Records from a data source
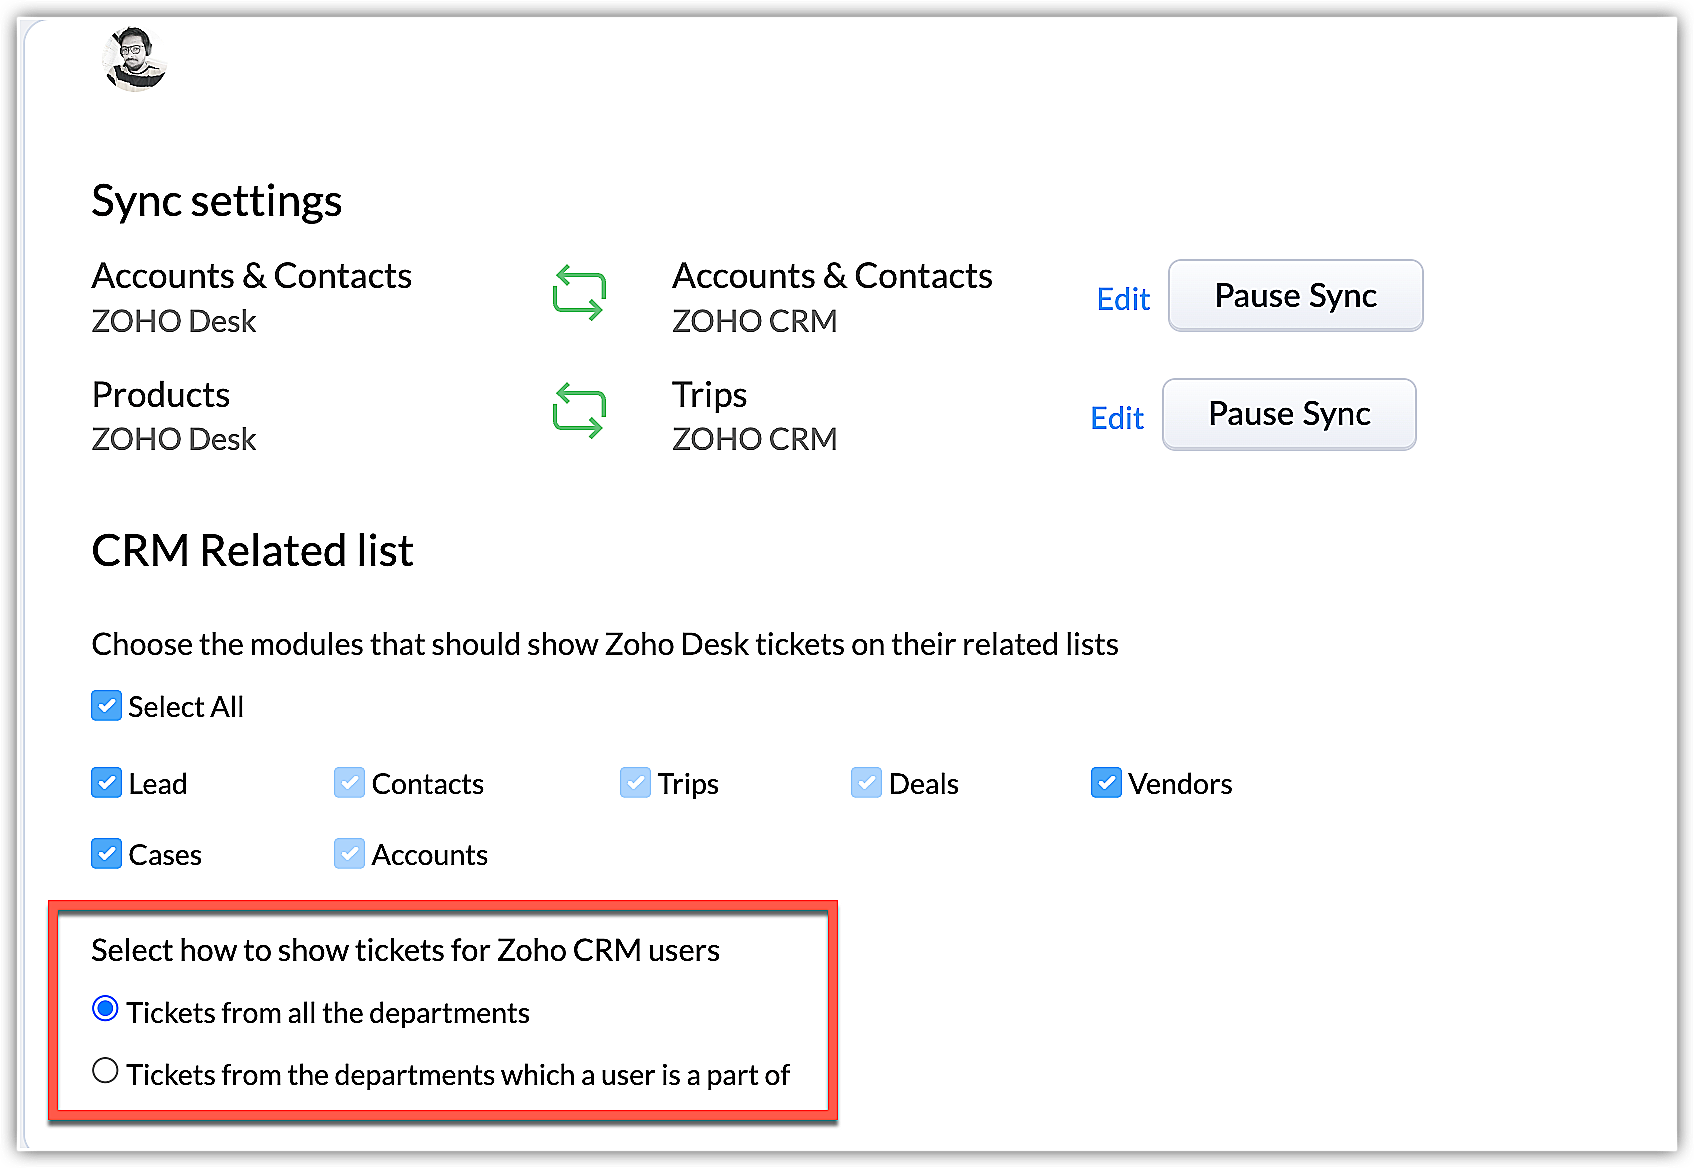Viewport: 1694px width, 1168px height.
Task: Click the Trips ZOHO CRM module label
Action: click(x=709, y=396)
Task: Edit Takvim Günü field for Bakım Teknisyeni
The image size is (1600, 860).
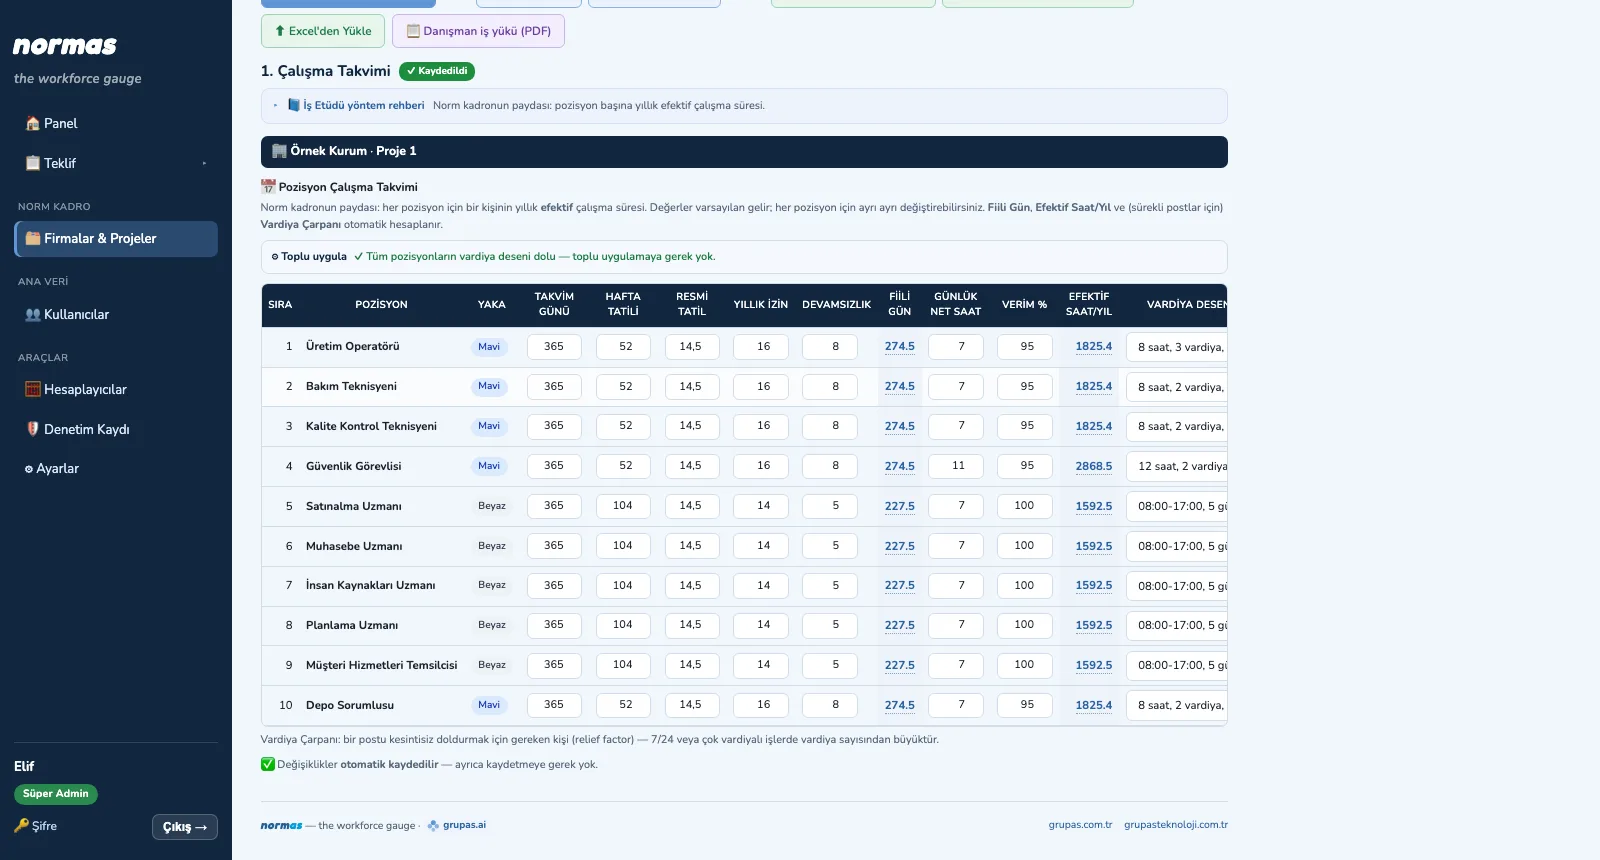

### Exercise details
Return the lines above exactly as they appear, leaving out the pictures.

### Written response
Viewport: 1694px width, 1168px height.
Task: Click the Trips ZOHO CRM module label
Action: click(x=709, y=396)
Task: Edit Takvim Günü field for Bakım Teknisyeni
The image size is (1600, 860).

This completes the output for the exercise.